Most service business owners overpay their taxes. Not because the rules are stacked against them, but because they're too busy running the business to track expenses well. The same lawn care operator who knows the exact RPM their commercial mower runs at can't tell you what they spent on fuel last month — and the IRS doesn't refund what you don't claim.
This is a plain-English guide to the biggest tax write-offs available to self-employed home service business owners. What you can deduct, what you can't, and the categories owners most often miss.
This is general information, not legal or tax advice. Tax rules vary by entity type, state, and situation. Talk to a CPA before filing.
The IRS test: "ordinary and necessary"
The general rule for any business deduction is the IRS "ordinary and necessary" standard. Ordinary means common in your trade. Necessary means helpful and appropriate. A pressure washer is ordinary and necessary for a pressure washing business. A jet ski is not, no matter how badly you want one for "team morale."

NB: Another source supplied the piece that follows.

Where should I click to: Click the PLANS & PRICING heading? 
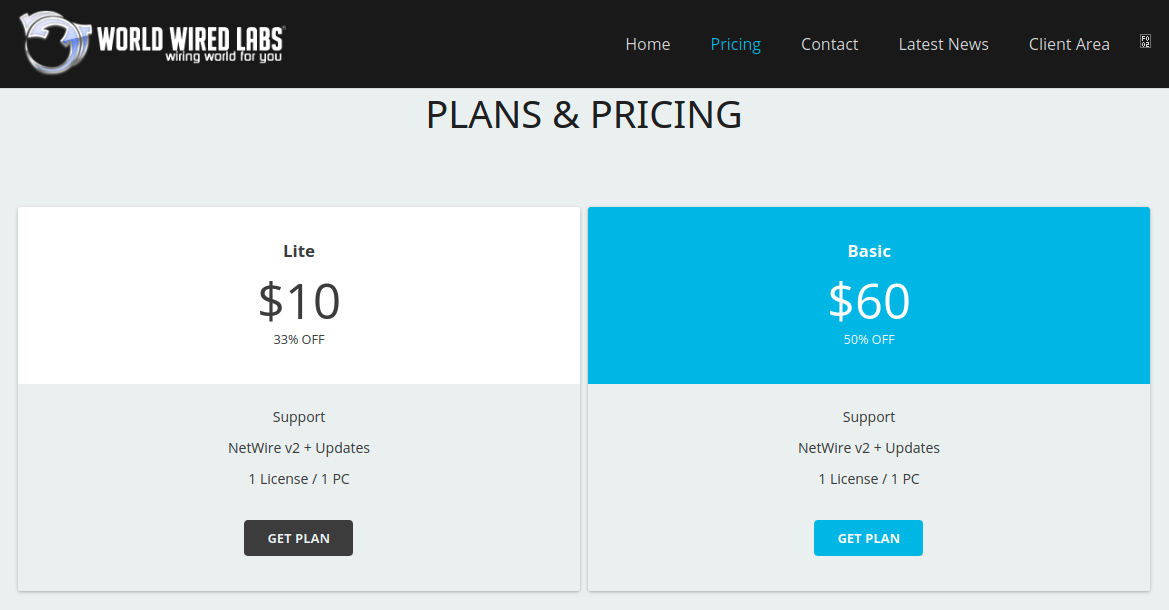point(584,115)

The expense also has to be reasonable, not lavish, and supported by a paper trail — a receipt, a bank statement, or a mileage log.
The big categories of write-offs
1. Vehicle expenses
For most service business owners, this is the single largest deduction. You have two methods, and you generally have to pick one in the first year you use the vehicle for business.

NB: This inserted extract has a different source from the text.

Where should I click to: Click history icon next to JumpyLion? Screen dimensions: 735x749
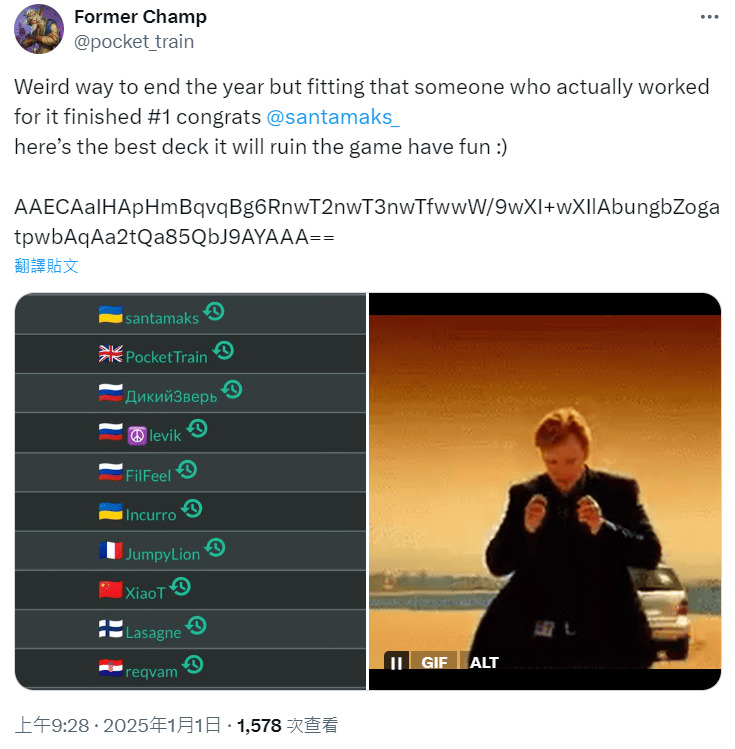click(215, 547)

Standard mileage rate. For 2026, the IRS business standard mileage rate is 72.5 cents per mile (IRS Notice 2026-10). Drive 15,000 business miles in a year and that's $10,875 in deductions without tracking gas, maintenance, or insurance separately.
Actual expenses. Track every business-related cost — fuel, oil, tires, repairs, insurance, registration, depreciation — and deduct the business-use percentage. More complex, but often bigger if you drive a heavy work truck or rack up serious annual maintenance.
Either way, you need a mileage log with the date, miles, destination, and business purpose for every trip. A free app like MileIQ or the tracker built into your accounting software handles this without you thinking about it.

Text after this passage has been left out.